The formal model developed in the previous sections is now used as a basis for specifying a set of XML tags.
This is an example of how a waveform is sliced into parts and re-joined as a cuelist in which the original parts are played in a different order and with repetitions:
<instrument> <!-- just a placeholder for possibly more flexible "instruments" --> <wave src="examples/audio/NosNodOrr.wav"> <!-- wavefile implicitly used as master-slice --> <slice name="start" to="20.55839s"/> <slice name="leer" to="27.69878s"/> <slice name="zwischen" to="34.83637s"/> <slice name="wummer" from="33.06s" to="34.82s"/> <slice name="basis" from="34.9s" to="49.16338s"/> <slice name="funny" from="49.19s" to="56.33s"/> <slice name="melody1" from="56.35s" to="63.46s"/> <slice name="melody2" from="63.5s" to="70.65s"/> <slice name="melody3" from="70.7s" to="77.8371s"/> <slice name="end" to="1.0"/> </wave> <cuelist name="song" loop="false"> <cue slice-ref="start"/> <cue slice-ref="zwischen"/> <cue slice-ref="wummer" repeat="4"/> <cue slice-ref="basis"/> <cue slice-ref="funny"/> <cue slice-ref="melody1" repeat="2"/> <cue slice-ref="melody2"/> <cue slice-ref="basis"/> <cue slice-ref="melody1" repeat="2"/> <cue slice-ref="melody3"/> <cue slice-ref="wummer" repeat="8"/> <cue slice-ref="funny"/> <cue slice-ref="melody1"/> <cue slice-ref="melody2"/> <cue slice-ref="melody3"/> <cue slice-ref="end"/> <cue slice-ref="melody2"/> <cue slice-ref="melody1"/> <cue slice-ref="melody2"/> <cue slice-ref="melody3"/> <!--<cue slice-ref="melody1" repeat="2"/> <cue slice-ref="melody2"/>--> <cue slice-ref="end"/> </cuelist> </instrument> |
Let's look at this example step by step:
The <instrument>
tag is an outer container tag
that initiates the document. In an overall XML specification for
musical instruments, <instrument>
could carry far
more functionality than listed here.
The <wave src="..">
tag declares a
wavefile to be loaded.
The <slice>
tags inside the <wave>
tag describe parts into which the waveform is divided. Note that the
conceptual model requires all slice tags to appear inside other
slices (their parent-slice), but here the <wave>
tag is parsed to implicitly provide a master-slice, so that <slice>
tags can appear inside <wave>
.
Expressions of time can be specified in either a long, full-sized form, or a short form via a parseable string. In most cases the short form will be more suitable to write and read, so it is the primary recommended form. See below for the full-sized form.
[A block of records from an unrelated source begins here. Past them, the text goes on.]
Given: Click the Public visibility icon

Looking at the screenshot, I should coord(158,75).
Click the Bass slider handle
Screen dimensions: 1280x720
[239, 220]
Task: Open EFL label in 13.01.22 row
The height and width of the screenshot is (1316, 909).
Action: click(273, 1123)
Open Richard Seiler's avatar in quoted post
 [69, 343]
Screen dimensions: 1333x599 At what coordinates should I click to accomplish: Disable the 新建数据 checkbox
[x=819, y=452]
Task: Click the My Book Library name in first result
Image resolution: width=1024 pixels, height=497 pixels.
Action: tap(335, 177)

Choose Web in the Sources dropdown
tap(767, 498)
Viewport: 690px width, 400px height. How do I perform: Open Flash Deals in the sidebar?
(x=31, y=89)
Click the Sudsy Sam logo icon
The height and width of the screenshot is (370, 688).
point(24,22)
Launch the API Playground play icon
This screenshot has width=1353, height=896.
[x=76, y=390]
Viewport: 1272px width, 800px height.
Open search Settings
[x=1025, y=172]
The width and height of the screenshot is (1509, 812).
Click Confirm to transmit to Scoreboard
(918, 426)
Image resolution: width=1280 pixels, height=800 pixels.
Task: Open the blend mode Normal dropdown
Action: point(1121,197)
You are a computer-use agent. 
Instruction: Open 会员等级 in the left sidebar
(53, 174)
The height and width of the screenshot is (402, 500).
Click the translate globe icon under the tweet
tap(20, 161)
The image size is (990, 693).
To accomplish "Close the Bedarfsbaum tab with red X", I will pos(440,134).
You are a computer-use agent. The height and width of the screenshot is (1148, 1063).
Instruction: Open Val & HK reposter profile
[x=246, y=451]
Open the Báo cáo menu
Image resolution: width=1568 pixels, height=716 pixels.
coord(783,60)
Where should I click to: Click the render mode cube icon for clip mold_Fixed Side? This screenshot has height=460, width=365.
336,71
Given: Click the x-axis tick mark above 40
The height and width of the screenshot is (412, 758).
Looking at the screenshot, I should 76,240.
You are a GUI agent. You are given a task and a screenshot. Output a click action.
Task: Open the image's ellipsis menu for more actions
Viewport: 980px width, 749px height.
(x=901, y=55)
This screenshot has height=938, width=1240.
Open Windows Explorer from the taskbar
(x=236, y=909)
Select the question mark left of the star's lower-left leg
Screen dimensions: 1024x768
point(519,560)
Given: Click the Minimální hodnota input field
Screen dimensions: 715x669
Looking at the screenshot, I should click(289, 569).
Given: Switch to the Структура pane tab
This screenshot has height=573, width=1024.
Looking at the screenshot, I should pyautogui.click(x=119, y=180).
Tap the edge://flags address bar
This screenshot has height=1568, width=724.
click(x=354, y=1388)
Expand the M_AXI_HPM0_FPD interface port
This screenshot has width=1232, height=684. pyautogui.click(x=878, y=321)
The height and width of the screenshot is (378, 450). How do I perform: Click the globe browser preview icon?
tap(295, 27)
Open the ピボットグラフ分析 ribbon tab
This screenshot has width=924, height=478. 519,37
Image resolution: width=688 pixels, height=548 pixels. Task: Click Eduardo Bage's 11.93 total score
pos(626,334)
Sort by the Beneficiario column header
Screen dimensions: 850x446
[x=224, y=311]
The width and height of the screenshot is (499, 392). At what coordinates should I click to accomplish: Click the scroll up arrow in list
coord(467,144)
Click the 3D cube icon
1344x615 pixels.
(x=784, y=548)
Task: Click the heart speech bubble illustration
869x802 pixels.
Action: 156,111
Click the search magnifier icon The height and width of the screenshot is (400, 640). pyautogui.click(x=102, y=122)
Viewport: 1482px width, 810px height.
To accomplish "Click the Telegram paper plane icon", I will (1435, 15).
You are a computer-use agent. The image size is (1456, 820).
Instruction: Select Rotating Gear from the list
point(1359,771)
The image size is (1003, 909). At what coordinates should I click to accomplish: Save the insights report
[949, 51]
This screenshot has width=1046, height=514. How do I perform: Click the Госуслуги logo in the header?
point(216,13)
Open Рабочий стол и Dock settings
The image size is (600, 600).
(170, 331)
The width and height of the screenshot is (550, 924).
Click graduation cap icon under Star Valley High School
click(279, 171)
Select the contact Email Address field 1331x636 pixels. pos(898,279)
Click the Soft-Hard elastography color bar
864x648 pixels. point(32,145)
Using the short form, time-values get specified via attributes
start
, end
, to
, length
etc. inside their owning XML tag (e.g. <slice>
).
Time values of different types are distinguished via a suffix in the
string, which can be
"~
",
for beat measurements
"#
",
for sample-frames.
"s
",
for seconds
"ms
",
for milliseconds
or none for a relative value between 0.0 (start of the parent-slice) and 1.0 (end of the parent-slice)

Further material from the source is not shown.